5-step field checkRun through these checks against the specimen in your hand. The more boxes tick, the more confident the ID.
- 1Test the hardnessTry to scratch bütschliite with a known reference. Bütschliite sits at Mohs 2.5 — softer than the next harder reference, harder than the previous one.
- 2Check the streakDrag the specimen across an unglazed porcelain plate. Bütschliite leaves a white streak.
- 3Read the lusterHold the specimen under a strong light. Bütschliite typically shows a vitreous luster.
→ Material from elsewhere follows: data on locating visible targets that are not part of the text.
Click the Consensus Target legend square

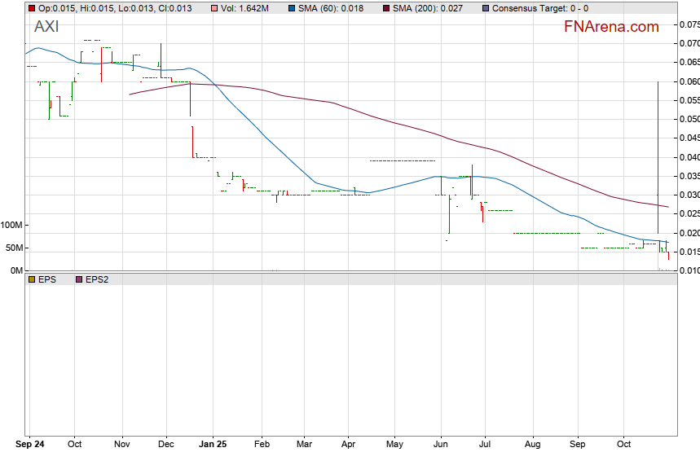tap(486, 8)
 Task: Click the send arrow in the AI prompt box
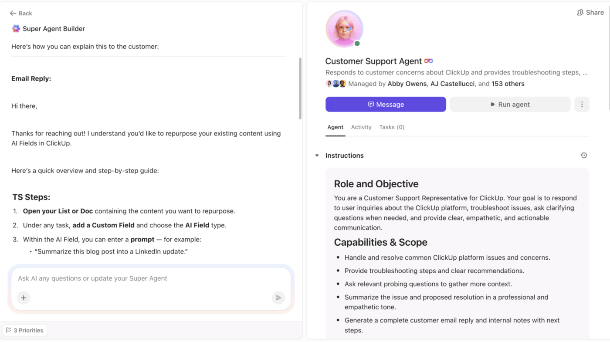pyautogui.click(x=278, y=298)
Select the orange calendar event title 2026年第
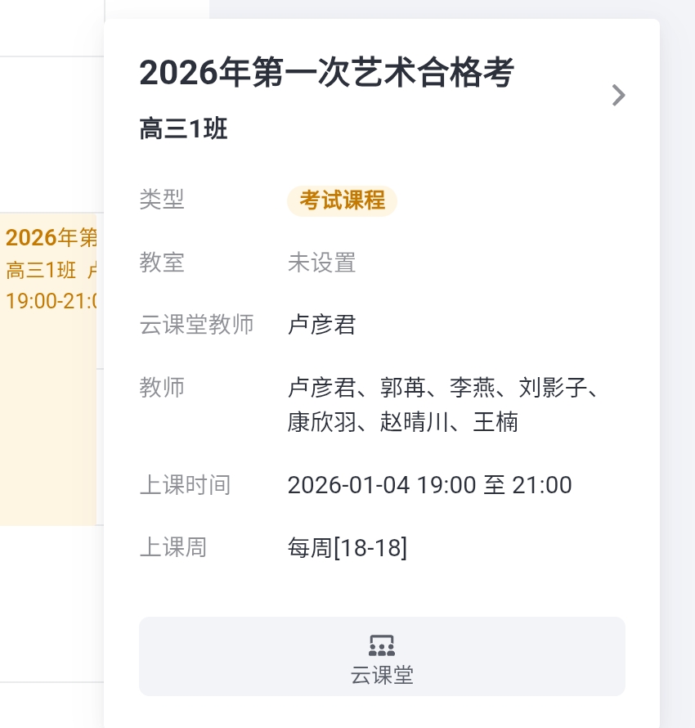 point(51,238)
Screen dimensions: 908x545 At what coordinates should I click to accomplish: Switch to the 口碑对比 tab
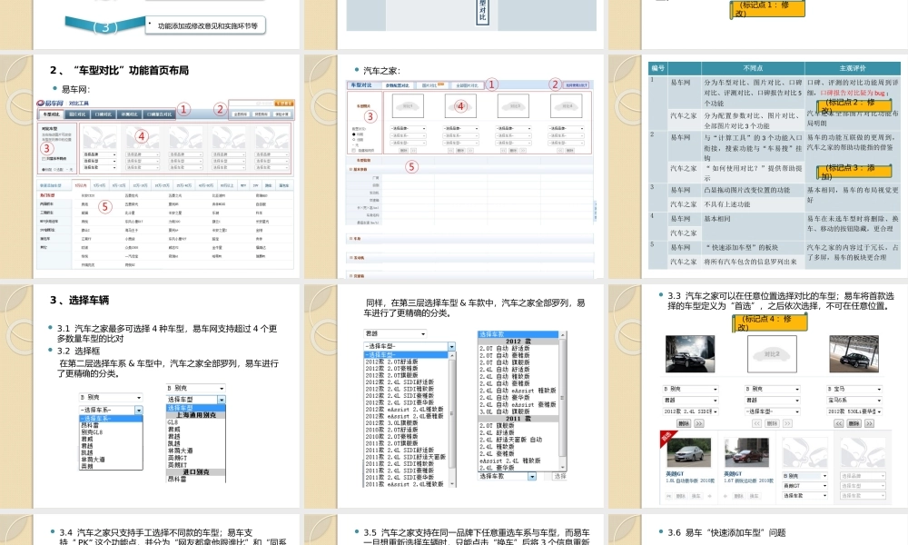[x=102, y=114]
- 4Match the color rangeCompare against the expected color range: white, colorless, pale yellow.
- 5Look at form & habitCrystal system: trigonal. Typical habit: tabular crystals, crusts, aggregates.
Often confused with
Bütschliite vs. its common look-alikes — and how to tell them apart in the field.
Often found alongside bütschliite
Minerals reported to co-occur with bütschliite. Spotting these in float or country rock is a strong cue you are in the right ground.
All properties
- Chemical formula
- K₂Ca(CO₃)₂
- Mohs hardness
- 2.5
- Density
- 2.16 g/cm³
- Streak
- White
- Luster
- Vitreous
- Transparency
- Transparent
- Crystal system
- Trigonal
- Crystal habit
- Tabular Crystals, Crusts, Aggregates
- Cleavage
- None
- Rarity
- Rare
- Uses
- Collector
- Host rock
- Burning Coal Dumps, Evaporite Deposits
- Typical price
- $50-300 per specimen
Where rockhounds find bütschliite
Classic worldwide localities
- Butch Lake, Saskatchewan, Canada
- Khibiny Massif, Russia
- Hatrurim Formation, Israel
Field-hunting tip
Look in burning coal dumps, evaporite deposits country — that is the host setting where bütschliite typically forms. If you start seeing fairchildite, calcite, nahcolite in float, you are in the right ground. Field specimens usually show a tabular crystals, crusts, aggregates habit, so train your eye for that shape before scanning the outcrop.